How many lines in the records below contain the word "Oléron"? Give only the number.
━━━━━ EXERCISE INPUTS ━━━━━
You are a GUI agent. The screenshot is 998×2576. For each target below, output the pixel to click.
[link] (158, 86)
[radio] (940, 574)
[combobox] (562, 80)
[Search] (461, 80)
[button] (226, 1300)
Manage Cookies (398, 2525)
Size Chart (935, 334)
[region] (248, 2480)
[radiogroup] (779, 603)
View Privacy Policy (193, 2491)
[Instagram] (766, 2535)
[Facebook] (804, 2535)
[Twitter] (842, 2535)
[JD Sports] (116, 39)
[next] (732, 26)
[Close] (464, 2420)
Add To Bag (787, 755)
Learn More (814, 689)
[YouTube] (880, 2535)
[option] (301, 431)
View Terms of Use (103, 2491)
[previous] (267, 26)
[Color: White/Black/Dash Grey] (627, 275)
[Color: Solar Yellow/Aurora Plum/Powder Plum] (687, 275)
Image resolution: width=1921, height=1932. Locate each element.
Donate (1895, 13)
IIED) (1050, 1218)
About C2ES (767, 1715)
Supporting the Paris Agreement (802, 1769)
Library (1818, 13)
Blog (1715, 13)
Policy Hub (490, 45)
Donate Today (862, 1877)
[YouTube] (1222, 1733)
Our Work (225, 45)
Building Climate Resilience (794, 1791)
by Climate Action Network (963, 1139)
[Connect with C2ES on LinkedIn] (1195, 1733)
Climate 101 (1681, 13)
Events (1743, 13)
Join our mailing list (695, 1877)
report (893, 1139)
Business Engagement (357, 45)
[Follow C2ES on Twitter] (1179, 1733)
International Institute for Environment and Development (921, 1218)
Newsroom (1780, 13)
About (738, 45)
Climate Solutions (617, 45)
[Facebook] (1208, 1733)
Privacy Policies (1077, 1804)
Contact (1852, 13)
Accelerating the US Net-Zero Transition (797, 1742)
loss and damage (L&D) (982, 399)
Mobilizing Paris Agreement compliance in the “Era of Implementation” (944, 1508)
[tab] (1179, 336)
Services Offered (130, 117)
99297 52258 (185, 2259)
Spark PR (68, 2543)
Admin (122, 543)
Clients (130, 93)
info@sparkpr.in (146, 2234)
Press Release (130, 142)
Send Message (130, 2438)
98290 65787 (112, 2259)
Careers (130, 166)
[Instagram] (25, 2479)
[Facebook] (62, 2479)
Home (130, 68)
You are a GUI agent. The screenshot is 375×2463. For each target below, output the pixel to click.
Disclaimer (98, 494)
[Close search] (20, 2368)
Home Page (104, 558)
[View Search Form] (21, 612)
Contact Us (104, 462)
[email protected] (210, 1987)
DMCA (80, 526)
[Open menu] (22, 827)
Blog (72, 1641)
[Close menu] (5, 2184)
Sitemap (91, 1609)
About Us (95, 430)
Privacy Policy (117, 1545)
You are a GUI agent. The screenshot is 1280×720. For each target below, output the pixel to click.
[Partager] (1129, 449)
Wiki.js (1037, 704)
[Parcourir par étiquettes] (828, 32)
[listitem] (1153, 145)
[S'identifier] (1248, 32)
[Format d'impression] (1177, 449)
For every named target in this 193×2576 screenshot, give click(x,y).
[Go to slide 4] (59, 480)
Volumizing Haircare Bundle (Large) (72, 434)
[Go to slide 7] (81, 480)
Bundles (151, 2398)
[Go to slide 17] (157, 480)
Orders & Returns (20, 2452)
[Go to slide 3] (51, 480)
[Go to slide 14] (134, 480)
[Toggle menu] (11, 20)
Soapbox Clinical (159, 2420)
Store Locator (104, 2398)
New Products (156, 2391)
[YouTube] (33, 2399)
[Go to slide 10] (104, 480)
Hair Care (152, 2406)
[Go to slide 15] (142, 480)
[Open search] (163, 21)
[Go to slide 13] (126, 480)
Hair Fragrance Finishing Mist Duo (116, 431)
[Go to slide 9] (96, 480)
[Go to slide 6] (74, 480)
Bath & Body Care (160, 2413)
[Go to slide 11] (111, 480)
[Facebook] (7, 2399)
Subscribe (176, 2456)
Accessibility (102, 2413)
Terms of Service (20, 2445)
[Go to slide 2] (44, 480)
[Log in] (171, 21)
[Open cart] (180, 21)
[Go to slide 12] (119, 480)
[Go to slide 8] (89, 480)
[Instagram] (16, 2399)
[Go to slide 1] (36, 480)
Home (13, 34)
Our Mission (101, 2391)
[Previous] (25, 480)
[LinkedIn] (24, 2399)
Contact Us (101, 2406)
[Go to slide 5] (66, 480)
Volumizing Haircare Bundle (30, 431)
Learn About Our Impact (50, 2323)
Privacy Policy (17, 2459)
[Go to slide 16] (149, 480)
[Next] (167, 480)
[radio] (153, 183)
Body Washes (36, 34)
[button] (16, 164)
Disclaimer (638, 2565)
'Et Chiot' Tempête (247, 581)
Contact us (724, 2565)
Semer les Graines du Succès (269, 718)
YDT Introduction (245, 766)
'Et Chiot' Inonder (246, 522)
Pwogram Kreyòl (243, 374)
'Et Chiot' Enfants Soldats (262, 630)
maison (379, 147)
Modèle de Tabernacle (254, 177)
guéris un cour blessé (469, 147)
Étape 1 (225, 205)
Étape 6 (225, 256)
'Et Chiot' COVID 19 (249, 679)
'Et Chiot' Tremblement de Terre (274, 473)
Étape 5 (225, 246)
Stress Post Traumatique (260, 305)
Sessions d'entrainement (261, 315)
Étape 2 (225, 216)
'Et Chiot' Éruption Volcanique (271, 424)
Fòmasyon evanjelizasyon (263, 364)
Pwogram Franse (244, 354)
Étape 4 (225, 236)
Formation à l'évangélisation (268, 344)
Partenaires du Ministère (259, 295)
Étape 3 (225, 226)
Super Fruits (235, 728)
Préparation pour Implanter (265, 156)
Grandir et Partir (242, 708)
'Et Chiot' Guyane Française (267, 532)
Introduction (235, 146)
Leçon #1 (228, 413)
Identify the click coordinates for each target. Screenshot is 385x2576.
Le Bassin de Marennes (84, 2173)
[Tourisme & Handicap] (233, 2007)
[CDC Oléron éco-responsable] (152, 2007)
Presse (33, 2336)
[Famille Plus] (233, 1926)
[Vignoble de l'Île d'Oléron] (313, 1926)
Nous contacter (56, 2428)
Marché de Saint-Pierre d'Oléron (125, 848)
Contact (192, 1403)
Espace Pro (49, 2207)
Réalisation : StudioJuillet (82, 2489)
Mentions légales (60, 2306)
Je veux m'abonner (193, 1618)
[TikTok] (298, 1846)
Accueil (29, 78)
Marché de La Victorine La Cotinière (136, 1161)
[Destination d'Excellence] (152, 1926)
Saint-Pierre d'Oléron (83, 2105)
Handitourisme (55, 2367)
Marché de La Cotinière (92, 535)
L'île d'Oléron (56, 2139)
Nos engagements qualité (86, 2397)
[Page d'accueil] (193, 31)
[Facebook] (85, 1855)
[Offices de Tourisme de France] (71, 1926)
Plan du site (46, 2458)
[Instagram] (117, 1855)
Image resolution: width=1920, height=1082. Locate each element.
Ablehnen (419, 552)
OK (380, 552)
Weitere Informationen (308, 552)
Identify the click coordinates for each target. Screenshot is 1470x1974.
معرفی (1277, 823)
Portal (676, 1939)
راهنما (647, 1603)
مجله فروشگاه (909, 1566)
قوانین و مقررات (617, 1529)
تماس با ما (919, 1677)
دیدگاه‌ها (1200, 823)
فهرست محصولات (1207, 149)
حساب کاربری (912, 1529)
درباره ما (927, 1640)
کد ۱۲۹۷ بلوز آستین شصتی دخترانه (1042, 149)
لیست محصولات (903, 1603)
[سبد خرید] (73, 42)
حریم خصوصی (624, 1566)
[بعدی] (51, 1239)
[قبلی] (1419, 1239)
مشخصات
━━━━━
■ **SOLUTION TO THIS EXERCISE**: 5